Half of the 58 comparator homes that were used by the appraisers were located in the same Census Block Groups as the homes that they appraised.[15] Of the 29 comparator homes selected from different Census geographies, 18 are located in Census Block Groups that are demographically Whiter than the Census Block Groups in which the appraised homes are located. The other 11 homes are located in Census Block Groups that are demographically Blacker.[16]

The majority of the comparator homes in Blacker areas were chosen by appraisers who met with Black homeowners. Half of the comparator homes in Whiter areas were chosen by appraisers who met with White homeowners, and half were chosen by appraisers who met with Black homeowners. Specifically, the appraisers who met with Black homeowners selected six of the 11 homes located in Blacker areas, while the appraisers who met with White homeowners selected nine of the 18 homes located in Whiter areas.

Section IV: Recommendations

NCRC’s testing provides a new window into the discrimination that homeowners of color may face when getting their homes appraised. Our findings add to the considerable pre-existing evidence of racial bias within the real estate appraisal industry. It is clear that action needs to be taken in order to make the appraisal marketplace more equitable.

NCRC’s first recommendation is for more testing. This testing project contained several limitations that future appraisal testing projects may be able to overcome.

This project was limited to Black and White testers. Future testing projects will ideally include testers of other ethnic and racial backgrounds. For example, the Freddie Mac report referenced in Section I showed that homes in predominantly Latino neighborhoods were even more likely than homes in predominantly Black neighborhoods to be undervalued. A testing project that includes Latino testers would provide valuable data.

Most of the Baltimore homes used in the study were located in areas where the population is at least 75% Black. Only one test (Test Two) involved a home located in a majority-White neighborhood. An ideal testing study would contain a significant number of homes in both majority-White areas and areas where people of color are in the majority.

A new study involving Asian and White testers, for example, could include several homes in majority-Asian neighborhoods and several homes in majority-White neighborhoods. This could produce data on the experiences of four different types of testers: Asian testers presenting homes in predominantly Asian neighborhoods, White testers presenting homes in predominantly Asian neighborhoods, Asian testers presenting homes in predominantly White neighborhoods, and White testers presenting homes in predominantly White neighborhoods.

Fannie Mae’s report on appraisal bias examined the overvaluations of White-owned homes in majority-Black neighborhoods. Nearly 50% of these overvaluations occurred in one of the states of Alabama, Georgia, Louisiana, Mississippi, North Carolina, and South Carolina.[17] These would be ideal states for testing.

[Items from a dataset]
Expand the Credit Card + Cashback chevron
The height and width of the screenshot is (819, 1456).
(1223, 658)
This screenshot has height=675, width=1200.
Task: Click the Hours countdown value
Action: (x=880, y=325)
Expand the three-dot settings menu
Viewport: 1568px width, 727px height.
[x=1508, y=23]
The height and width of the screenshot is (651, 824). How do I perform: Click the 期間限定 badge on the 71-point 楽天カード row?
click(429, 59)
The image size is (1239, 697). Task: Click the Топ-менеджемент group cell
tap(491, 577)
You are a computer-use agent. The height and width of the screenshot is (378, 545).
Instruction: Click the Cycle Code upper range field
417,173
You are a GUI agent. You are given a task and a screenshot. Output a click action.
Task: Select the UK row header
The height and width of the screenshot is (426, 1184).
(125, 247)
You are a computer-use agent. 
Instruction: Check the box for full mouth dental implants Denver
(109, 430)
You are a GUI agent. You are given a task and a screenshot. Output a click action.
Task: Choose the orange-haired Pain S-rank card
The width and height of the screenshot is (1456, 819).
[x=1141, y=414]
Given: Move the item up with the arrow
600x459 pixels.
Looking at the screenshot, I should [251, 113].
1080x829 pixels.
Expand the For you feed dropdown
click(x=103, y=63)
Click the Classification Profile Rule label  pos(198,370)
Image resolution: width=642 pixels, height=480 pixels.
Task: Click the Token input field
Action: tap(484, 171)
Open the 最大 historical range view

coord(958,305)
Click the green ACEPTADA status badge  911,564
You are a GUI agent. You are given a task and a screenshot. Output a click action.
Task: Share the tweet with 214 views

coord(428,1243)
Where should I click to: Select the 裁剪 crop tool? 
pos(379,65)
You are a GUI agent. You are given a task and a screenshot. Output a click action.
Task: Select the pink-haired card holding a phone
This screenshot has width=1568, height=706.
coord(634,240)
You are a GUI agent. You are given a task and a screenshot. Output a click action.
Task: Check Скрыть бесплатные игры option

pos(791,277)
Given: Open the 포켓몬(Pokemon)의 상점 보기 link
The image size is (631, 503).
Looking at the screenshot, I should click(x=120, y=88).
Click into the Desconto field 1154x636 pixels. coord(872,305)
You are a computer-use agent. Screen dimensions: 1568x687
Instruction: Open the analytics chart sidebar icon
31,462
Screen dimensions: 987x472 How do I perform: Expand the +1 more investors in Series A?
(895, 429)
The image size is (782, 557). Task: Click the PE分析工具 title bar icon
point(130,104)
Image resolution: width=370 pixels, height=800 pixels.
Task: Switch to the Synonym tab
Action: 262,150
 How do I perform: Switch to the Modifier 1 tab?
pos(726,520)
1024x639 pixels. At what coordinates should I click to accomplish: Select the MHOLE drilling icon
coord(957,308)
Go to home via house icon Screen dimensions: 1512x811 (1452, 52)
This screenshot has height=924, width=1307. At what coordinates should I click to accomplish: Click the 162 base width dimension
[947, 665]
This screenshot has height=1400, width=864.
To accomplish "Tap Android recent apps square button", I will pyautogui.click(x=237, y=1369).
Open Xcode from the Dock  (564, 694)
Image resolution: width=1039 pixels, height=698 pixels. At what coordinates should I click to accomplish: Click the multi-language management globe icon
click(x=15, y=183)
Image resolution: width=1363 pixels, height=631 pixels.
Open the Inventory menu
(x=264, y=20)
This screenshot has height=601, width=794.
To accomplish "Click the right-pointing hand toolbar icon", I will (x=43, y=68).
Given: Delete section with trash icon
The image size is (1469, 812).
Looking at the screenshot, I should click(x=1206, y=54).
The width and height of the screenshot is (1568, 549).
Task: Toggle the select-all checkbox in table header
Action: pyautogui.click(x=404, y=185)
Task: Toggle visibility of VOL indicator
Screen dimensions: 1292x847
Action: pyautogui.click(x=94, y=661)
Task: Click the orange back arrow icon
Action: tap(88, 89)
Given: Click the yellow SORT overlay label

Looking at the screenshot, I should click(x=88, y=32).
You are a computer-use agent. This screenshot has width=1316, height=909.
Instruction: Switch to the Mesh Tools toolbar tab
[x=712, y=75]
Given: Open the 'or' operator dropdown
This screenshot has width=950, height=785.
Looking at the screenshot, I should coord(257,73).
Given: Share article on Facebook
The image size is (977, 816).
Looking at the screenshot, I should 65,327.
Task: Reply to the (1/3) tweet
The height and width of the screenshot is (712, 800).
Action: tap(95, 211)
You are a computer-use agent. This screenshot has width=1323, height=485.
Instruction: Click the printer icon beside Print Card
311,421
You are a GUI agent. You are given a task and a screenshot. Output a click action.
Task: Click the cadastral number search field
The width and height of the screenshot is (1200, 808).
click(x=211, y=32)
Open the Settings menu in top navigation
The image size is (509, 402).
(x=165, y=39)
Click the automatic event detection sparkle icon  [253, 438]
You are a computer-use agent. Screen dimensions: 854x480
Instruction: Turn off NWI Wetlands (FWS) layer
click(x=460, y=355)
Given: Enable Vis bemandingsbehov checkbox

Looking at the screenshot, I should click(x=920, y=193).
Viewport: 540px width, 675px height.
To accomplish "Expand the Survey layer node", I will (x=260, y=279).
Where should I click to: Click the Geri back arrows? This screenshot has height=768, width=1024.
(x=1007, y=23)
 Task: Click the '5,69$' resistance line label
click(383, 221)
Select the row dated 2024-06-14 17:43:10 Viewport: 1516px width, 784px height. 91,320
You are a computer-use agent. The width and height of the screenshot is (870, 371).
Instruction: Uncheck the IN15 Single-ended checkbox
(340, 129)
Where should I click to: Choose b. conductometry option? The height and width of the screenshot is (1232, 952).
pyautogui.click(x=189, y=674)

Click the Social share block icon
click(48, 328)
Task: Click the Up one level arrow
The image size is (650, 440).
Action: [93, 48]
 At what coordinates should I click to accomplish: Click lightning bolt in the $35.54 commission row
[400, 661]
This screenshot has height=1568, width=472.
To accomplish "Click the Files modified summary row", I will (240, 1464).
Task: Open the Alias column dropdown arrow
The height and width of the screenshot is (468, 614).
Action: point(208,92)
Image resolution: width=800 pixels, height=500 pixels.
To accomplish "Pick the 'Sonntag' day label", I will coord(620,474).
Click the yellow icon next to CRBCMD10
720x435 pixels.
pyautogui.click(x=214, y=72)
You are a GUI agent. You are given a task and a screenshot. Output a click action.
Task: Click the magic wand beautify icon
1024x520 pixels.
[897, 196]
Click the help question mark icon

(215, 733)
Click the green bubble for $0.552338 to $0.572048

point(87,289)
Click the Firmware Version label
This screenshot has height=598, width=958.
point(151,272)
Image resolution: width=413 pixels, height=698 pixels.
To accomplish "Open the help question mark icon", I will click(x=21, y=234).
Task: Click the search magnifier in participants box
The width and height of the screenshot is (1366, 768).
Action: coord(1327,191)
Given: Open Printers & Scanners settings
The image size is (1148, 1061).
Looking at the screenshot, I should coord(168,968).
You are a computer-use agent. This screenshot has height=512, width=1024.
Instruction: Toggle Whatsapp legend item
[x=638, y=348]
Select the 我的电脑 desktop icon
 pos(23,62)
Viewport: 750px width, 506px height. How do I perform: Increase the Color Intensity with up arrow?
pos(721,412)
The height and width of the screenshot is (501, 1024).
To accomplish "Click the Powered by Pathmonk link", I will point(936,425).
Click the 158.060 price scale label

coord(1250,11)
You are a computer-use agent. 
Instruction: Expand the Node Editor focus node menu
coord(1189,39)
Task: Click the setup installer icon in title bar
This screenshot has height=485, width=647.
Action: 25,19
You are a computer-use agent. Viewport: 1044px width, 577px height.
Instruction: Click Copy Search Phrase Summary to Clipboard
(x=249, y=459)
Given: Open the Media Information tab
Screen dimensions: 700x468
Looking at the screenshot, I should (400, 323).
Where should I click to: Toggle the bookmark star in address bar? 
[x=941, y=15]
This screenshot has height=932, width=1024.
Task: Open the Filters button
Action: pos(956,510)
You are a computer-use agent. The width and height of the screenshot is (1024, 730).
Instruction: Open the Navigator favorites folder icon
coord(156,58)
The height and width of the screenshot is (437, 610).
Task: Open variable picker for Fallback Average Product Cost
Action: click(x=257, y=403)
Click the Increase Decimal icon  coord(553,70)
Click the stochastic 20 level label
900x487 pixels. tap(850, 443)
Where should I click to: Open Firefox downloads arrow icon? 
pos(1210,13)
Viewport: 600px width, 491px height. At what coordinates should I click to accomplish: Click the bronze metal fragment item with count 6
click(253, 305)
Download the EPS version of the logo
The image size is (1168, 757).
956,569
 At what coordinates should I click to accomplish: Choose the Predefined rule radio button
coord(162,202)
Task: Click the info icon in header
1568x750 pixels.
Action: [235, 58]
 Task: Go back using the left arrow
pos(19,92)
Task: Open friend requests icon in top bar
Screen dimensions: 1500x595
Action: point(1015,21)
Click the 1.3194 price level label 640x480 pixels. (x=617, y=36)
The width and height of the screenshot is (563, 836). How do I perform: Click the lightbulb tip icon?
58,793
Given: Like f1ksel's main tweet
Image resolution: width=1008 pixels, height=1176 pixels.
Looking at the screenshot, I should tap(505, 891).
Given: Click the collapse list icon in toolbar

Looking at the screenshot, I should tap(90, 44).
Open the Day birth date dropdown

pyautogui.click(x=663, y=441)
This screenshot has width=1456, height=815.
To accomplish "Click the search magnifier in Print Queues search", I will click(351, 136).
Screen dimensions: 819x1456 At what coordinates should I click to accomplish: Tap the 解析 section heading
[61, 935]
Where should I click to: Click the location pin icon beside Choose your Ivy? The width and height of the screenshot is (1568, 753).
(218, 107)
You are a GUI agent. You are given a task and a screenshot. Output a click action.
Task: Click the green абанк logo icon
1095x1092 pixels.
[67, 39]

Study questions:
1. List every state that the appraisal testing excerpt names as a place where nearly half of Fannie Mae's overvaluations occurred.
2. According to the appraisal testing excerpt, which test involved a home in a majority-White neighborhood?
3. Please continue the appraisal testing excerpt with what comes after its final sentence.

Responses to the exercise:
1. Alabama, Georgia, Louisiana, Mississippi, North Carolina, South Carolina

2. Test Two.

3.
Another limitation of this study was that six of the seven tests involved couples consisting of a Black woman and a White man. Test Two was the only test that involved a different racial/gender dynamic. (The couple that participated in Test Two consisted of a Black man and a White man. Neither tester divulged their sexual orientation to the appraiser with whom they met.) Future studies should ideally have a greater mix of racial/gender combinations to generate comparisons of results between men of color, women of color, White men and White women.

NCRC also has several policy recommendations.[18]

  • Create incentives for the appraisal industry to recruit a more diverse apprentice pool. A crucial tool for reducing bias in the appraisal industry is increasing diversity within the profession. Having a more diverse workforce, particularly in the areas of race, gender, and age, would allow the industry to better serve the increasingly diverse population of the U.S. Incentives are needed for appraisers to take on apprentices from different backgrounds. In addition, there should be paths to certification for aspiring appraisers outside of the traditional apprenticeship system.
  • Require appraisal companies to report demographic data on clients and valuations. There would be far more accountability for appraisals if there was a broad-reaching reporting requirement for appraisal companies. The Home Mortgage Disclosure Act (HDMA) has done a great deal to provide the government and the public with valuable data about mortgage lending, by requiring that some financial institutions report on the demographics of their applicants and borrowers, and the pricing of their loans. It would be incredibly helpful for transparency in appraisals if appraisal companies were required to report on the demographics of their clients, and the values they assigned to the clients’ homes.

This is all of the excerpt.